El Gobierno de la República detuvo el título, y envió al Delegado Apostólico una terna incluyendo a don Jacinto Vera. Se trataba de salvar, decía la nota oficial, «los derechos que Su llma., sabe pretenden los Gobiernos de América». Con fecha 4 de octubre de 1859 fue expedido por monseñor Marini un segundo título ratificando el primero.
Desterrado por Pedro Bernardo Berro a Buenos Aires, no se alojó en el Palacio Episcopal sino en una celda de un convento franciscano. Desde allí continuó dictando sus instrucciones.
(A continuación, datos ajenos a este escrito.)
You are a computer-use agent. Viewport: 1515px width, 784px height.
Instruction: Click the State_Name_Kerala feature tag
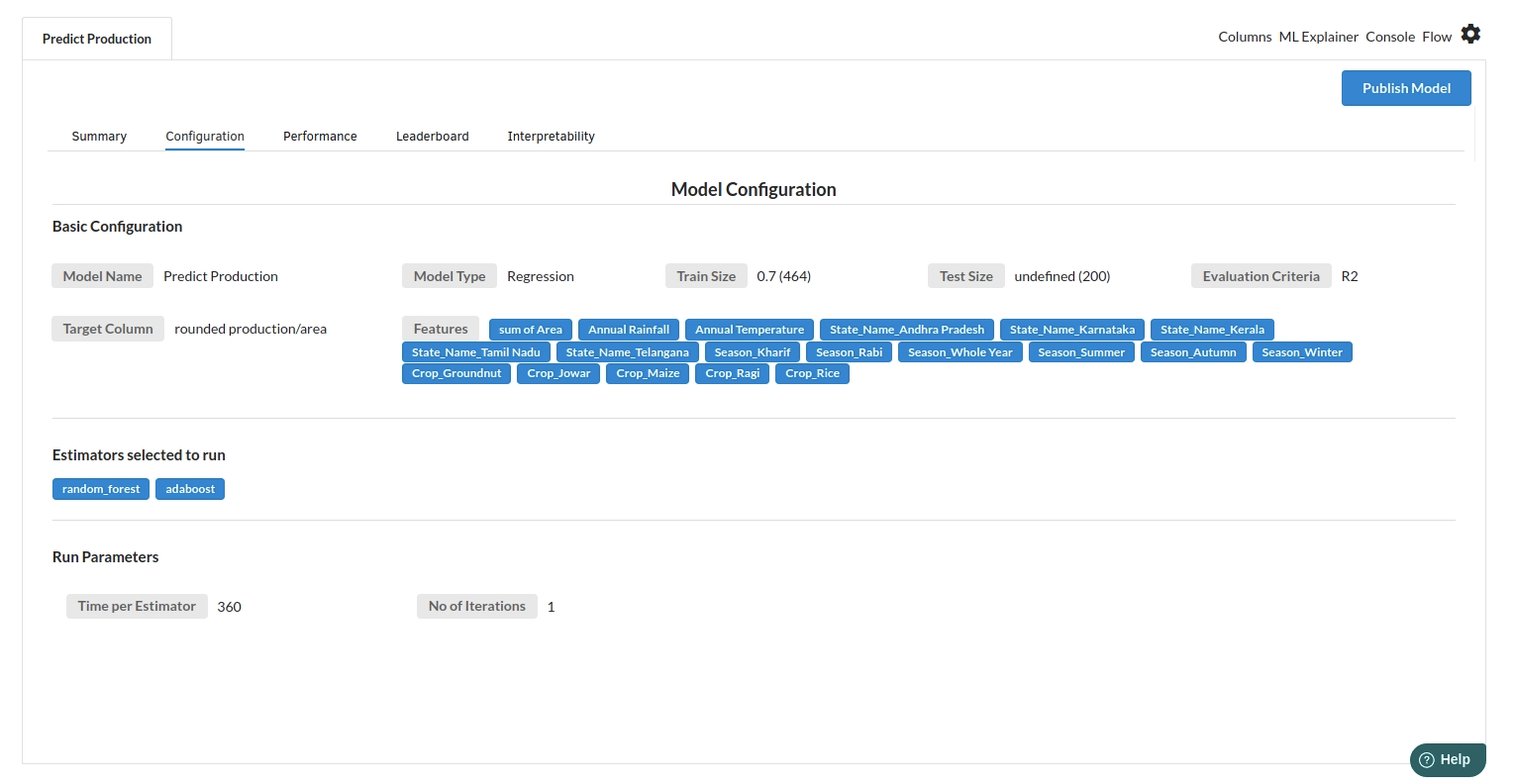[1212, 330]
En 1864 irá con un equipo de sacerdotes y de médicos a asistir a las víctimas del sitio de Paysandú…
En 1904, al felicitar al Pbro. Pons por su trabajo, monseñor Soler le expresa: «No es pequeño el honor que le cabe de ser el primer biógrafo de monseñor Vera y digno de tan esclarecido personaje».
Y si es verdad que la fe se muestra por las obras uno y otro tienen bien ganado su lugar en la memoria.